Astrocytic messenger RNA responses to striatal deafferentation in male rat.

This investigation describes the schedule and regional distribution of astrocytic responses in striatum following deafferentation by unilateral frontal cortex ablation. In the ipsilateral deafferented striatum, glial fibrillary acidic protein and clusterin (sulfated glycoprotein-2) messengerRNA showed peak elevations by 10 days postlesioning (Northern blots). Vimentin messengerRNA responded faster, with a transient elevation by three days postlesioning. The messengerRNA for glial fibrillary acidic protein, clusterin and vimentin returned toward control levels by 27 days postlesioning. However, the neuronal marker growth-associated protein messengerRNA, was decreased at all postlesion times. By in situ hybridization, the increased glial fibrillary acidic protein messengerRNA and clusterin messengerRNA signals were localized mainly to the dorsal half of the ipsilateral deafferented striatum and followed the same schedule as found by Northern blots. Glial fibrillary acidic protein messengerRNA was widely diffused in the dorsal striatum and was excluded from fascicles of the internal capsule; a similar distribution was found for glial fibrillary acidic protein-immunopositive astrocytes.
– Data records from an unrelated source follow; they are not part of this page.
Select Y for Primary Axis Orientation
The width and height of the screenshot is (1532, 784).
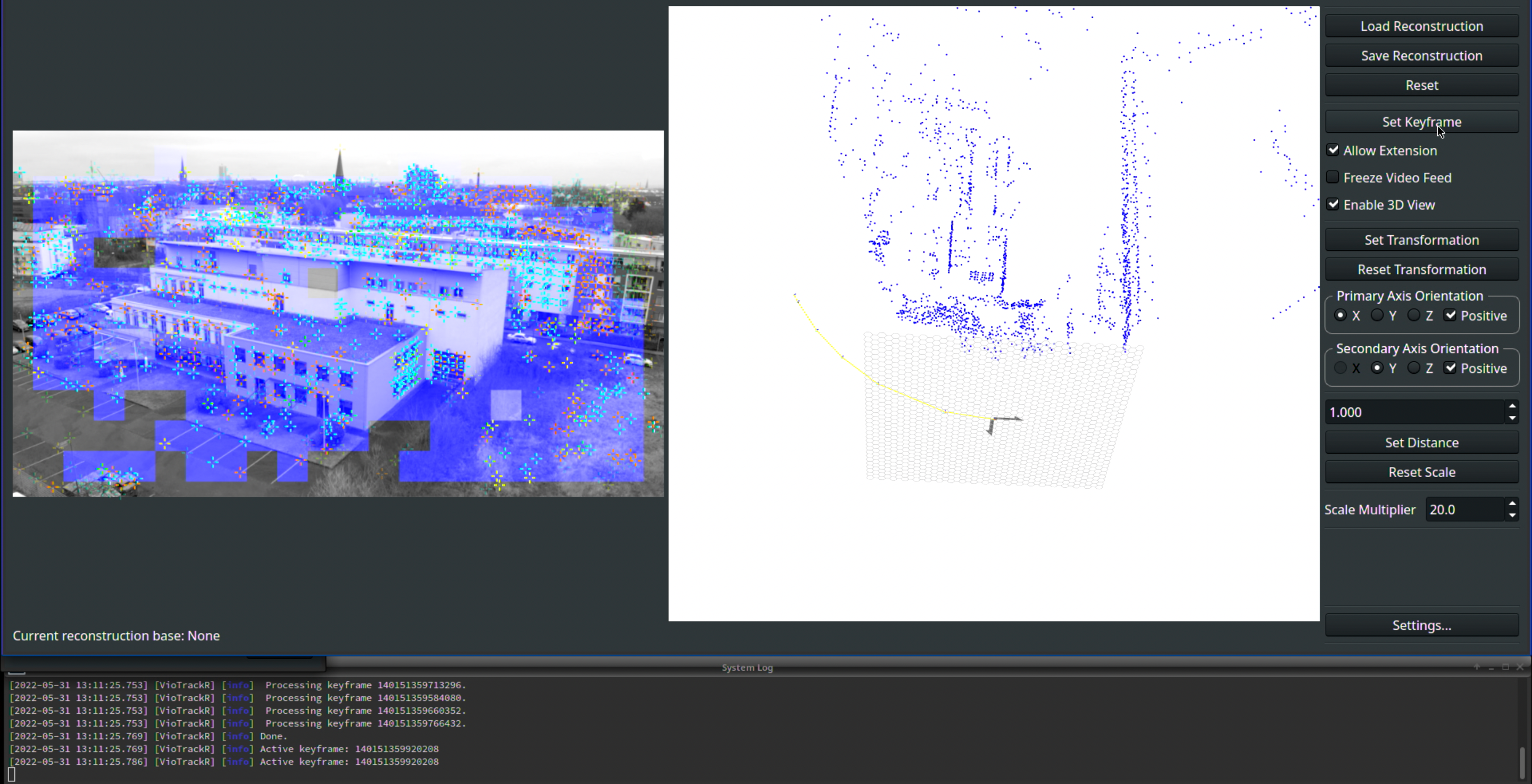[x=1377, y=316]
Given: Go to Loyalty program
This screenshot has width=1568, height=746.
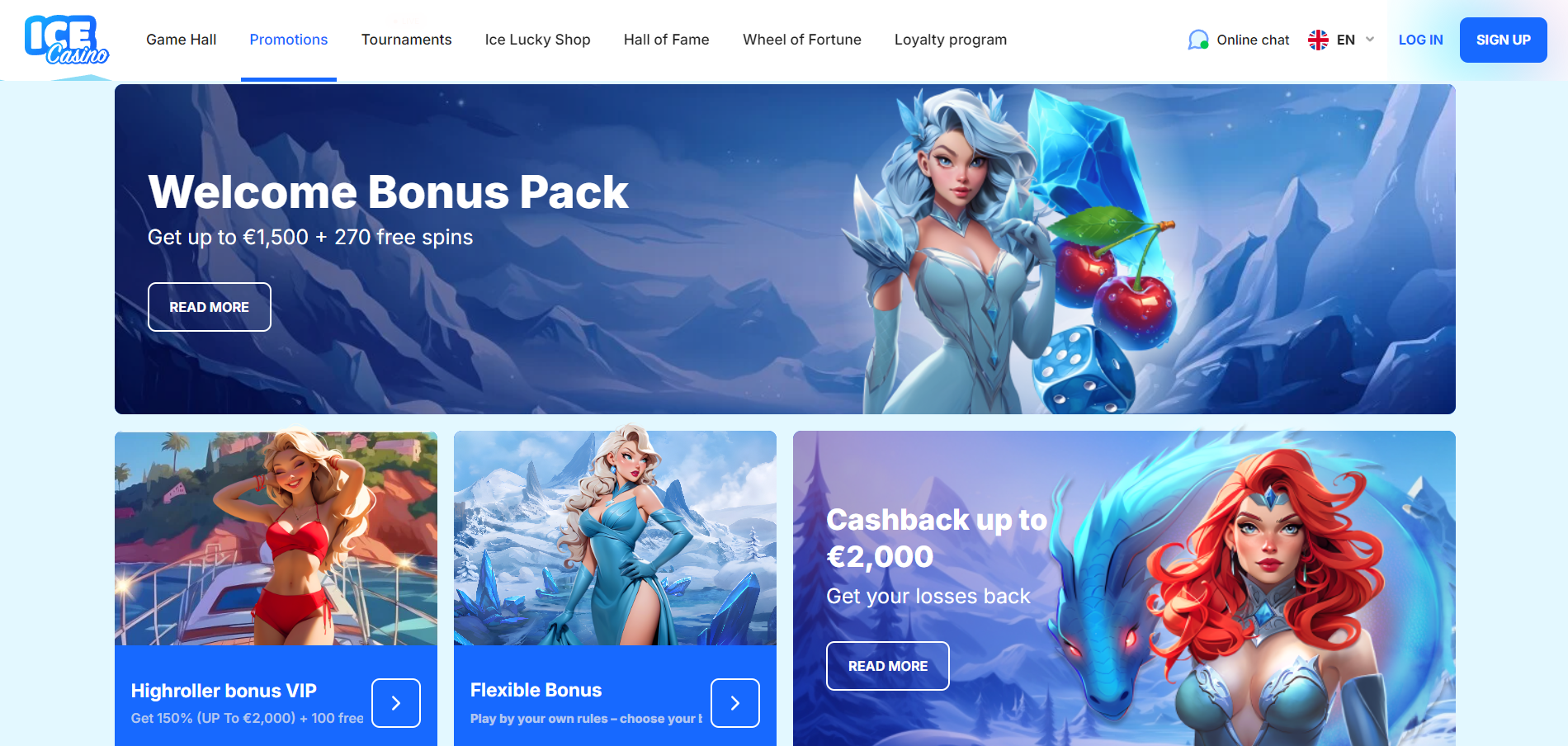Looking at the screenshot, I should (951, 40).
While clusterin messengerRNA signal showed a distinct clustering, its immunoreactivity appeared as deposits in the deafferented striatal neuropil; Western blots confirmed the immunocytochemical results. By in situ hybridization, vimentin messengerRNA was mostly localized to the cortical wound cavity dorsal to the deafferented striatum and overlapped the distribution of vimentin-immunopositive cells. These findings suggest a coordination of striatal astrocytic messengerRNA responses with the degeneration of corticostriatal afferents. We also compared these same parameters with those from published reports on the hippocampus after deafferenting lesions. Certain astrocyte molecular responses to deafferentation are detected about five days earlier in the hippocampus than in the striatum. This different schedule in response to decortication may pertain to differences in synaptic remodeling in the hippocampus vs striatum.